PROBLEM TO SOLVE »
Pull out the lines starting with the one that contains "You are a computer-use agent. The height" and going on through the last line, and copy them exactly.

INPUT MATERIAL »
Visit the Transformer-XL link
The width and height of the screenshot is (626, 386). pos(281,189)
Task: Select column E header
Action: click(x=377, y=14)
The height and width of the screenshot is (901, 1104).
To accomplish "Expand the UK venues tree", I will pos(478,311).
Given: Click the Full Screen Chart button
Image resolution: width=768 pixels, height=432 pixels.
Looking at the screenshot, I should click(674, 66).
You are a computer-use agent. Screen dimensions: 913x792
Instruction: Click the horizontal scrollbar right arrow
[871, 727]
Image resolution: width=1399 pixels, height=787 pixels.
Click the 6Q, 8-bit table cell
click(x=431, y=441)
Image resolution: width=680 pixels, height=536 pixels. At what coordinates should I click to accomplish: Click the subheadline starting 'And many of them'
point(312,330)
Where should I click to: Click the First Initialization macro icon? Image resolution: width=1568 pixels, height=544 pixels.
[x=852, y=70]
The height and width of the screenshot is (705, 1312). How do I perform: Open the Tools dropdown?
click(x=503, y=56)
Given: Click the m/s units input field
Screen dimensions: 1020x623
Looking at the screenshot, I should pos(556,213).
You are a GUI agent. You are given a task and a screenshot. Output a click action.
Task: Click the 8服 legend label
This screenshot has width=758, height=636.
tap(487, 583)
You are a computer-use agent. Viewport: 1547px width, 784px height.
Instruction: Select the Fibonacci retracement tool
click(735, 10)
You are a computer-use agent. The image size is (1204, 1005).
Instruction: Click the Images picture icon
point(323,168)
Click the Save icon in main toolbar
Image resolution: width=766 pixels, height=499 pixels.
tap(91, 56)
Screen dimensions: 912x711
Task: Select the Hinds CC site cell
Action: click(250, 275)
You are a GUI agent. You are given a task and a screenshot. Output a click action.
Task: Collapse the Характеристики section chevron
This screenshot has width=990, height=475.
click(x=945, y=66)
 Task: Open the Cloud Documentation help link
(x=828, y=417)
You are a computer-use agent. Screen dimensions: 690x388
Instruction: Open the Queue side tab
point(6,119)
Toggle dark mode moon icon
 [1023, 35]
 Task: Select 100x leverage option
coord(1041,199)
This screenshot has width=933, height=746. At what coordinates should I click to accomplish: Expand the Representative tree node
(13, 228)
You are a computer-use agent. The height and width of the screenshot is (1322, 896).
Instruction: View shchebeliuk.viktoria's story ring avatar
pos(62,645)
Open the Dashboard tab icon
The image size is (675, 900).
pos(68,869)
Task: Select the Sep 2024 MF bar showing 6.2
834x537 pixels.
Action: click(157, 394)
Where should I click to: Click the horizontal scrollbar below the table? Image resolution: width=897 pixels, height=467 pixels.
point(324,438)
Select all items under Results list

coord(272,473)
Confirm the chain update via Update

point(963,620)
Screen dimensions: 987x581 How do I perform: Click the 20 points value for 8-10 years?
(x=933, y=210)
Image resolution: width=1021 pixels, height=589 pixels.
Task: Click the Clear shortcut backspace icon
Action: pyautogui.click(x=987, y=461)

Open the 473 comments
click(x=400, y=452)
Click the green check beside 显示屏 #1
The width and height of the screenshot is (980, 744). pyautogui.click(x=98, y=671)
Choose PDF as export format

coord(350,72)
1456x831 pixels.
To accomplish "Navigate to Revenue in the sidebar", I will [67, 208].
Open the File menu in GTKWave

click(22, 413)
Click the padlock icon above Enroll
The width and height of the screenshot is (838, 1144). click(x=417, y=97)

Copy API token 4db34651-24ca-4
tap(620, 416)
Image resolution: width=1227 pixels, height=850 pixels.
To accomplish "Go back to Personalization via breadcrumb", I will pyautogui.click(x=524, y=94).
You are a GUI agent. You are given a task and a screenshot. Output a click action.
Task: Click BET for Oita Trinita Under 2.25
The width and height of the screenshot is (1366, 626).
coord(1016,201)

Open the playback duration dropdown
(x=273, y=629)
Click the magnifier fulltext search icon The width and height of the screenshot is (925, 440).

ANSWER TO THE TASK »
You are a computer-use agent. The height and width of the screenshot is (1322, 896).
Instruction: View shchebeliuk.viktoria's story ring avatar
pos(62,645)
Open the Dashboard tab icon
The image size is (675, 900).
pos(68,869)
Task: Select the Sep 2024 MF bar showing 6.2
834x537 pixels.
Action: click(157, 394)
Where should I click to: Click the horizontal scrollbar below the table? Image resolution: width=897 pixels, height=467 pixels.
point(324,438)
Select all items under Results list

coord(272,473)
Confirm the chain update via Update

point(963,620)
Screen dimensions: 987x581 How do I perform: Click the 20 points value for 8-10 years?
(x=933, y=210)
Image resolution: width=1021 pixels, height=589 pixels.
Task: Click the Clear shortcut backspace icon
Action: pyautogui.click(x=987, y=461)

Open the 473 comments
click(x=400, y=452)
Click the green check beside 显示屏 #1
The width and height of the screenshot is (980, 744). pyautogui.click(x=98, y=671)
Choose PDF as export format

coord(350,72)
1456x831 pixels.
To accomplish "Navigate to Revenue in the sidebar", I will [67, 208].
Open the File menu in GTKWave

click(22, 413)
Click the padlock icon above Enroll
The width and height of the screenshot is (838, 1144). click(x=417, y=97)

Copy API token 4db34651-24ca-4
tap(620, 416)
Image resolution: width=1227 pixels, height=850 pixels.
To accomplish "Go back to Personalization via breadcrumb", I will pyautogui.click(x=524, y=94).
You are a GUI agent. You are given a task and a screenshot. Output a click action.
Task: Click BET for Oita Trinita Under 2.25
The width and height of the screenshot is (1366, 626).
coord(1016,201)

Open the playback duration dropdown
(x=273, y=629)
Click the magnifier fulltext search icon The width and height of the screenshot is (925, 440).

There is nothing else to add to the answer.